▸ EXERCISE SET
(1) According to the market interview, what pre-Covid repo rate level has the RBI guided toward?
(2) In the market interview, rewrite the paragraph beginning "Market is trying to find a bottom" as a short bulleted list that keeps its main facts.

▸ PASSAGE SHOWN
—————

“The peak cycle for commodities and metals got extended this time due to the Ukraine situation. However, with more supply coming on stream and global trade opening up, the metal prices have corrected sharply and we expect them to continue to trend downwards,” Abhay Agarwal, Founder and Fund Manager at Piper Serica, said in an interview to Moneycontrol.
Therefore, “we do not see metal stocks as good buys right now,” he added.
RBI has already guided to normalisation of repo rates to pre-Covid level of 5.75 percent. Hence he said it is highly likely that the increase will be front-ended in the June meeting.
Market seems not to be in a position get firm direction on either side as it has been moving in a range. Do you think this consolidation will continue throughout in the second half of the current calendar year or will there be a possibility of market returning to record highs by end of this year?
Market is trying to find a bottom after a one-way correction from the beginning of the year. The selling intensity has abated as the market has got into an oversold zone. However, even now investors are wary of bottom fishing and there are few buy-on-dip investors left. Decadal high drawdowns in the NAV of large global hedge funds have significantly reduced the hot money from the markets.
Therefore, for the next couple of months a sideways consolidation is required for the long-term investors to build the confidence that markets have truly bottomed out.
We believe that markets have done well so far in dealing with the known risk factors and any improvement in global macro factors will bring money into the markets.

—————

▸ DATA EXCERPTS
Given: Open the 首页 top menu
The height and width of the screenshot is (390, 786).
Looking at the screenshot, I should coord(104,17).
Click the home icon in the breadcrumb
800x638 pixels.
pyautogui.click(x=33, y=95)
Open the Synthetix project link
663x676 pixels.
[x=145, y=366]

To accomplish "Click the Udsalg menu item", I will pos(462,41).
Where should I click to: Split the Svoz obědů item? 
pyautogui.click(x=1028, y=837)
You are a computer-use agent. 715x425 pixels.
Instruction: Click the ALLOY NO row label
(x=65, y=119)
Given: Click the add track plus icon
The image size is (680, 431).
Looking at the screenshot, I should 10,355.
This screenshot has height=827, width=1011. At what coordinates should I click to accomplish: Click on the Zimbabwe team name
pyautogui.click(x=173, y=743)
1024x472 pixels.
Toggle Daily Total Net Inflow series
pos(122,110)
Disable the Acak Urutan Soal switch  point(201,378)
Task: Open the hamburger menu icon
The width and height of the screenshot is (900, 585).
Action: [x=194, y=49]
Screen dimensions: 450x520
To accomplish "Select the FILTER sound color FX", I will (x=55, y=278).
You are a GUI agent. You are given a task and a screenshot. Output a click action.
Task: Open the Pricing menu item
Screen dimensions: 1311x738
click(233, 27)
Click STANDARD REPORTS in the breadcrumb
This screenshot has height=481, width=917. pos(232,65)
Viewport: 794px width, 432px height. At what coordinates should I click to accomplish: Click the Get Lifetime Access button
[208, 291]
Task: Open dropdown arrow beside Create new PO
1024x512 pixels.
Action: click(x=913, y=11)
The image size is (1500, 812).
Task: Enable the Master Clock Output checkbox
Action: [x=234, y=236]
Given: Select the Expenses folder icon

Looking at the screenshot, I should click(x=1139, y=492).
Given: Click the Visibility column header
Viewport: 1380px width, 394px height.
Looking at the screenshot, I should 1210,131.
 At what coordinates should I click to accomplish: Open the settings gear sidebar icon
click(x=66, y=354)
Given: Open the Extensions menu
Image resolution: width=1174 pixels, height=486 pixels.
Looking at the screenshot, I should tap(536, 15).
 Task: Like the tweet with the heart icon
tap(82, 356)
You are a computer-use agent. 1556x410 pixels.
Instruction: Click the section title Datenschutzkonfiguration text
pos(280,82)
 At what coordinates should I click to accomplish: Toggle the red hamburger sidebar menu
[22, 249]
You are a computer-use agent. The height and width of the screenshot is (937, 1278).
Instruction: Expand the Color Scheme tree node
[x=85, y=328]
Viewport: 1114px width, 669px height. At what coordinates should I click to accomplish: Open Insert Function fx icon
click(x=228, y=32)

—————

▸ EXPECTED OUTPUTS
(1) 5.75 percent

(2)
- The market is trying to find a bottom after falling steadily since the start of the year.
- Selling has eased now that the market is in an oversold zone.
- Investors are still wary of bottom fishing, and few buy-on-dip investors remain.
- The worst drawdowns in a decade in large global hedge funds' NAV have sharply reduced hot money in the markets.